Re: Does ignite suite for large data search without index?

Posted by c c <ye...@gmail.com>.

yes, we may add more columns in the future. You mean creating index create
on one column or multiple columns? And some columns value difference are
not big. So many index is not efficient and will cost a lot of ram and
decrease update or insert performance(this table may udpate real time). So
we think just traveling collection in memory is good. And cache is scalable
will get rid of ram limit and make filter more quick.

Mikael <mi...@telia.com> 于2019年11月21日周四 下午7:06写道：

> Hi!
>
> Are the queries limited to something like "select name from ... where
> hobby=x and location=y..." or you need more complex queries ?
>
> If the columns are fixed to 15, I don't see why you could not create 15
> indices, it would use lots of ram and I don't think it's the best solution
> either but it should work.
>
> Is it fixed to 15 columns ? or will you have to add more columns in the
> future ?
>
> Den 2019-11-21 kl. 10:56, skrev c c:
>
> HI, Mikael
>      Thanks for you reply very much!
>      The type of data like this:
>      member [name, location, age, gender, hobby, level, credits, expense
> ...]
>      We need filter data by arbitrary fileds combination, so creating
> index is not of much use. We thought traveling all data in memory works
> better.
>      We can keep all data in ram, but data may increase progressisvely,
> single node is not scalable. So we plan to use a distribute memory cache.
>      We store data off heap and all in ram with default ignite
> serialization. We just create table, then populate data with default
> configuration in ignite, query by sql(one node,  4 million records ).
>      Is there anyway can improve query performance ?
>
> Mikael <mi...@telia.com> 于2019年11月21日周四 下午5:02写道：
>
>> Hi!
>>
>> The comparison is not of much use, when you talk about ignite, it's not
>> just to search a list, there is serialization/deserialization and other
>> things to consider that will make it slower compared to a simple list
>> search, a linear search on an Ignite cache depends on how you store data
>> (off heap/on heap, in ram/partially on disk, type of serialization and
>> so on.
>>
>> If you cannot keep all data in ram you are going to need some index to
>> do a fast lookup, there is no way around it.
>>
>> If you can have all the data in ram, why do you need Ignite ? do you
>> have some other requirements for it that Ignite gives you ? otherwise it
>> might be simpler to just use a list in ram and go with that ?
>>
>> Is memory a limitation (cluster or single node ?) ? if not, could you
>> explain why is it difficult to create an index on the data ?
>>
>> Could you explain what type of data it is ? maybe it is possible to
>> arrange the data in some other way to improve everything
>>
>> Did you test with a single node or a cluster of nodes ? with more nodes
>> you can improve performance as any search can be split up between the
>> nodes, still, some kind of index will help a lot.
>>
>> Mikael
>>
>> Den 2019-11-21 kl. 08:49, skrev c c:
>> > HI,
>> >      We have a table with about 30 million records and 15 fields. We
>> > need implement function that user can filter record by arbitrary 12
>> > fields( one，two, three...of them) with very low latency. It's
>> > difficult to create index. We think ignite is a grid memory cache and
>> > test it with 4 million records(one node) without creating index. It
>> > took about 5 seconds to find a record match one field filter
>> > condition. We have tested just travel a java List(10 million elements)
>> > with 3 filter condition. It took about 0.1 second. We just want to
>> > know whether ignite suit this use case? Thanks very much.
>> >
>>
>

Re: Does ignite suite for large data search without index?
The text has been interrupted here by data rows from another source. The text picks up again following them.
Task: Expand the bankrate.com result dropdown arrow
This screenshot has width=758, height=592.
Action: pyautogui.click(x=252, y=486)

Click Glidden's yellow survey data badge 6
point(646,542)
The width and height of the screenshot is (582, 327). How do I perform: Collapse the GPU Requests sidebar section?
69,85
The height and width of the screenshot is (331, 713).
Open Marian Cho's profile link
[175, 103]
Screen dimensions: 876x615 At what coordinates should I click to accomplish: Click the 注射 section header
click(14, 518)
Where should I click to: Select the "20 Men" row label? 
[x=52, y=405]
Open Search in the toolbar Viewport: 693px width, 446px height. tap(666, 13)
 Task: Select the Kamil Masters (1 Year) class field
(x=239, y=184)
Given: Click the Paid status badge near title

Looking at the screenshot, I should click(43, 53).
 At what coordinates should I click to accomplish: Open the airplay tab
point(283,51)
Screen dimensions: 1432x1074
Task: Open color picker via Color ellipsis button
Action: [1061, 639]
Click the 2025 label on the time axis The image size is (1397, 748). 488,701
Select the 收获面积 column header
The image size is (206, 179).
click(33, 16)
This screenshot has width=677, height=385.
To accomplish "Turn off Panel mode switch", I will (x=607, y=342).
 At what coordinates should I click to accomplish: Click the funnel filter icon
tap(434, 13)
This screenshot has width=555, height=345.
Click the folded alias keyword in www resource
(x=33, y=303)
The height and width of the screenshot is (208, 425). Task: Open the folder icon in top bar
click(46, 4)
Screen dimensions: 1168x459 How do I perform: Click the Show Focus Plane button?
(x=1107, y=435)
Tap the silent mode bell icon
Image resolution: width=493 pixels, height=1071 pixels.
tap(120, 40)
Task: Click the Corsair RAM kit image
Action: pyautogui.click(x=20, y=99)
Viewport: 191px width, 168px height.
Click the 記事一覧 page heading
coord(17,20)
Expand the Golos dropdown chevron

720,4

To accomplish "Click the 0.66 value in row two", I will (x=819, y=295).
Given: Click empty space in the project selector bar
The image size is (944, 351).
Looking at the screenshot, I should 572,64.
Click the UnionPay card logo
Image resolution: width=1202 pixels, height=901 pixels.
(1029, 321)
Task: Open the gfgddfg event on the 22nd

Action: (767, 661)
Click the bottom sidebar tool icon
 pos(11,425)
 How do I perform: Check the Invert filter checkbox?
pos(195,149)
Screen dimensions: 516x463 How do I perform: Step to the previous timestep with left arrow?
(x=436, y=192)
Posted by Mikael <mi...@telia.com>.

Hi!

Are the queries limited to something like "select name from ... where 
hobby=x and location=y..." or you need more complex queries ?

If the columns are fixed to 15, I don't see why you could not create 15 
indices, it would use lots of ram and I don't think it's the best 
solution either but it should work.

Is it fixed to 15 columns ? or will you have to add more columns in the 
future ?

Den 2019-11-21 kl. 10:56, skrev c c:

> HI,Mikael
>      Thanks for you reply very much!
>      The type of data like this:
>      member [name, location, age, gender, hobby, level, credits, 
> expense ...]
>      We need filter data by arbitrary fileds combination, so creating 
> index is not of much use. We thought traveling all data in memory 
> works better.
>      We can keep all data in ram, but data may increase 
> progressisvely, single node is not scalable. So we plan to use a 
> distribute memory cache.
>      We store data off heap and all in ram with default ignite 
> serialization. We just create table, then populate data with default 
> configuration in ignite, query by sql(one node,  4 million records ).
>      Is there anyway can improve query performance ?
>
> Mikael <mikael-aronsson@telia.com <ma...@telia.com>> 
> 于2019年11月21日周四 下午5:02写道：
>
>     Hi!
>
>     The comparison is not of much use, when you talk about ignite,
>     it's not
>     just to search a list, there is serialization/deserialization and
>     other
>     things to consider that will make it slower compared to a simple list
>     search, a linear search on an Ignite cache depends on how you
>     store data
>     (off heap/on heap, in ram/partially on disk, type of serialization
>     and
>     so on.
>
>     If you cannot keep all data in ram you are going to need some
>     index to
>     do a fast lookup, there is no way around it.
>
>     If you can have all the data in ram, why do you need Ignite ? do you
>     have some other requirements for it that Ignite gives you ?
>     otherwise it
>     might be simpler to just use a list in ram and go with that ?
>
>     Is memory a limitation (cluster or single node ?) ? if not, could you
>     explain why is it difficult to create an index on the data ?
>
>     Could you explain what type of data it is ? maybe it is possible to
>     arrange the data in some other way to improve everything
>
>     Did you test with a single node or a cluster of nodes ? with more
>     nodes
>     you can improve performance as any search can be split up between the
>     nodes, still, some kind of index will help a lot.
>
>     Mikael
>
>     Den 2019-11-21 kl. 08:49, skrev c c:
>     > HI,
>     >      We have a table with about 30 million records and 15
>     fields. We
>     > need implement function that user can filter record by arbitrary 12
>     > fields( one，two, three...of them) with very low latency. It's
>     > difficult to create index. We think ignite is a grid memory
>     cache and
>     > test it with 4 million records(one node) without creating index. It
>     > took about 5 seconds to find a record match one field filter
>     > condition. We have tested just travel a java List(10 million
>     elements)
>     > with 3 filter condition. It took about 0.1 second. We just want to
>     > know whether ignite suit this use case? Thanks very much.
>     >
>

Re: Does ignite suite for large data search without index?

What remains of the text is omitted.